The difficulty came in compliance. It was like instructing Jackson Pollock to “stay within the lines.”
              The theme to this month’s issue of Pen & Paper, an open-submission literature magazine, was “Identity”, something so simple it was maddening. (But isn’t that how it always goes, he thought. To be given an easy task and feel the need to produce an elaborate stage show. To find a way of making a mountain out of the molehill.)
              Arjay leaned back into his desk chair and tapped his pen against the small stack of loose-leaf paper in front of him. The traditional way of writing, he found, made for an easier start to a project. It was hell to pay when it came to edits, but he made do with space in the margins.
              For a while now, though, there were no edits to be made because the pages had remained blank. There was nothing. 
              In place of the empty white of the paper, Arjay saw a tap which wouldn’t run. It hadn’t gone dry, necessarily, because he still felt the ideas there: characters restless to speak their first words, agitated worlds anxious to be forged. The flow of it all was simply interrupted, but with pressure building up behind the blockage. It was foreboding. Arjay feared that when it came out, his efforts would have been for naught because none of it would be any good, or at least not up to his standards. To think what was stopping up the flow was one almost-insignificant thing: a theme.

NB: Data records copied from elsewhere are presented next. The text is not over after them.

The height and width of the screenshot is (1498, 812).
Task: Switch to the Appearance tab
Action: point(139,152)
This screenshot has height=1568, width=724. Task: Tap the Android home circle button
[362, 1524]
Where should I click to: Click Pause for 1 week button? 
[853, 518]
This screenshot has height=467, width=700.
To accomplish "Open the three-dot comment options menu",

              Identity. Identity. Identity.
              That was it. It was all he had to write about in less than three thousand words, twelve-point Times New Roman font. The prompt had intentionally been selected for its vague nature. It assured submissions would form a tasteful array of interpretations. And seeing as his former Creative Fiction professor had deemed Arjay’s work as “ambitious”, this shouldn’t have been as difficult as it was.
              “Who are you if you can’t finish a simple story,” Arjay pondered.

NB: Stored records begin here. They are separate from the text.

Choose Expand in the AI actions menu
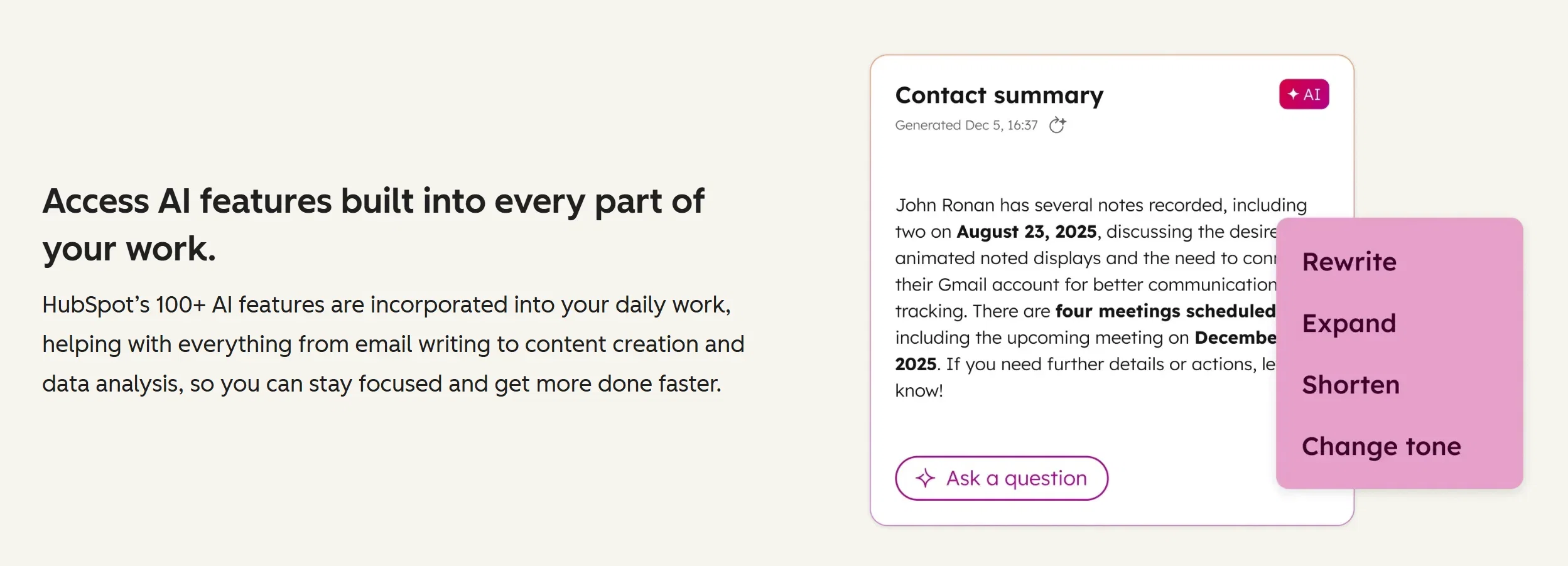Screen dimensions: 1568x566 [1349, 324]
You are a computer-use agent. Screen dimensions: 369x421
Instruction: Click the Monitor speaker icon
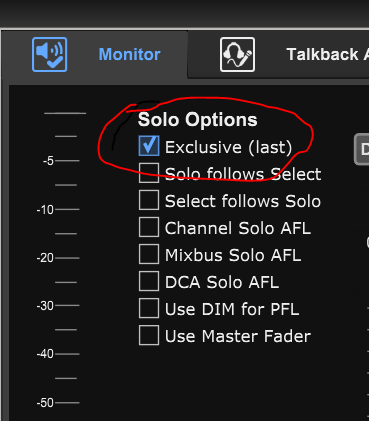click(x=50, y=54)
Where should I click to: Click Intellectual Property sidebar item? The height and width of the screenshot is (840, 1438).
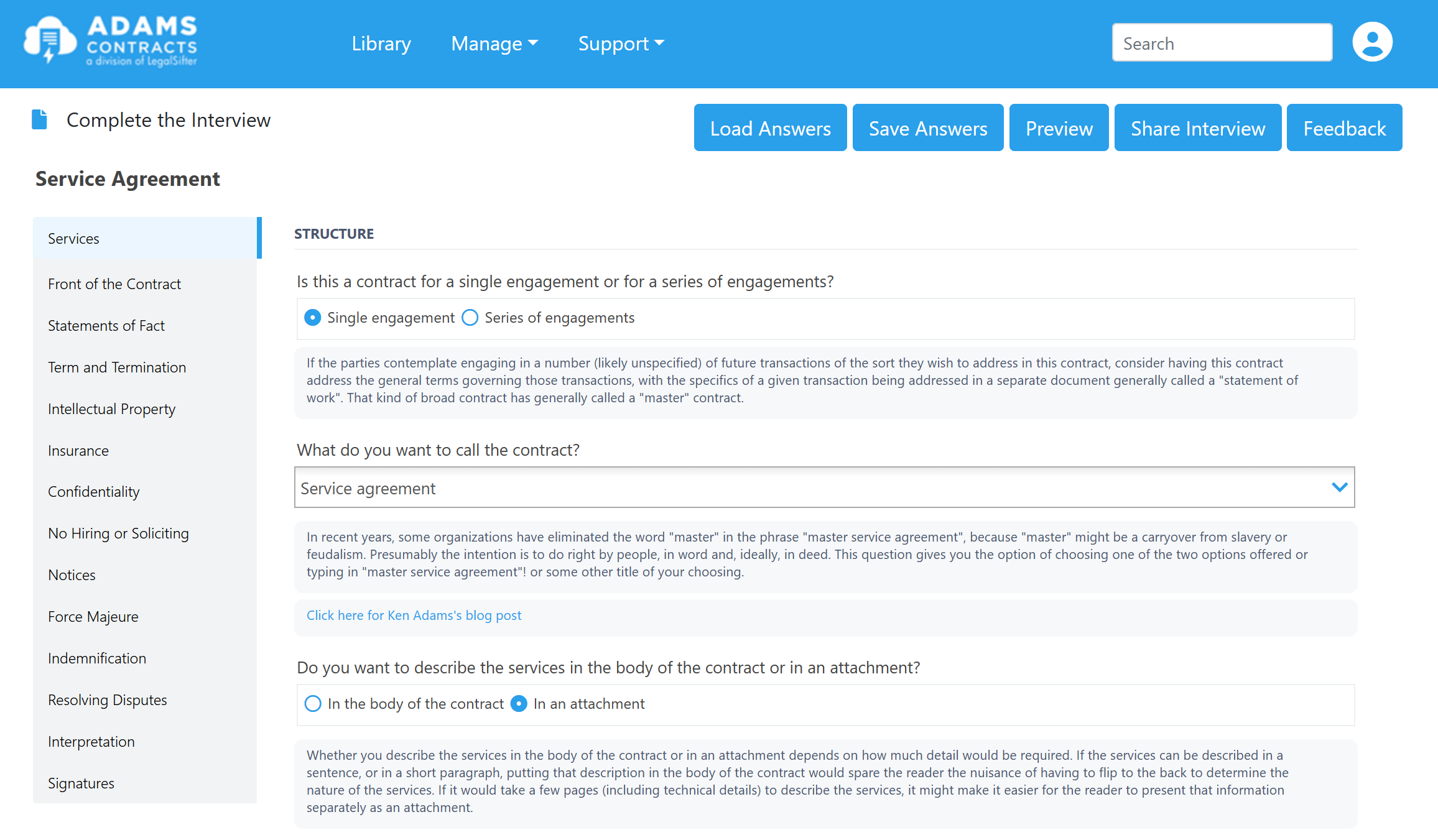[111, 409]
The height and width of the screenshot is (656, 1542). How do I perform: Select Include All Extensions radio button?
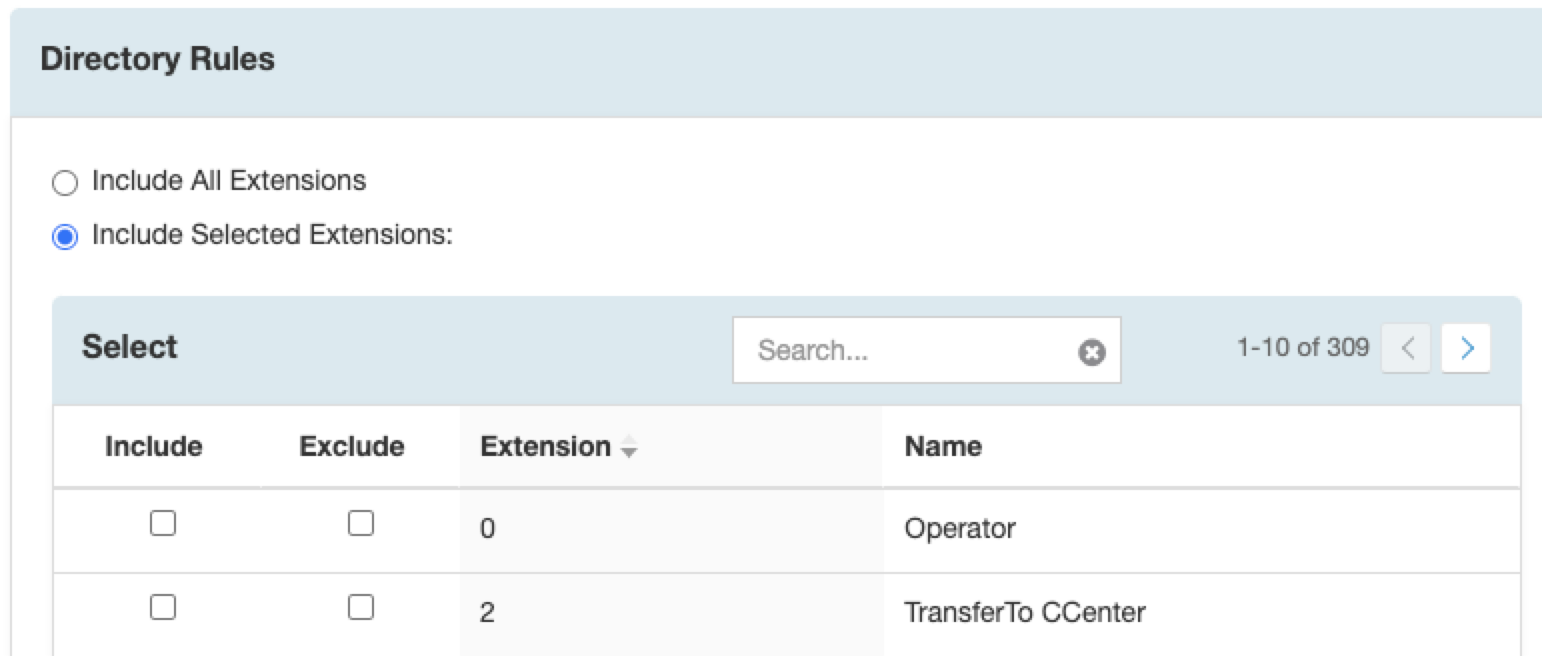(x=64, y=183)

              But he knew that wasn’t the issue. He could finish a story; it simply took time. The problem was the restriction—or, rather, the feeling of being restricted. The challenge was a thematic one, which meant he was free to create anything as original (i.e. contrived) as he wanted, but the final product would have to fit snugly within the confines that were the submission requirements.
              The margins Arjay had come across in the past were different. They had been classroom rules, both figuratively and literally. No deus ex machina. No gratuitous killing. No monologue revelations (see: Villains of 007). It didn’t mean the end result had to be cut and dried, but “at least attempt to keep the sand in the box.” It’s what his professor had said the first day of class, to which someone at the back of the room had responded with, “That’s not always easy to do. What if some of it falls out of the box?”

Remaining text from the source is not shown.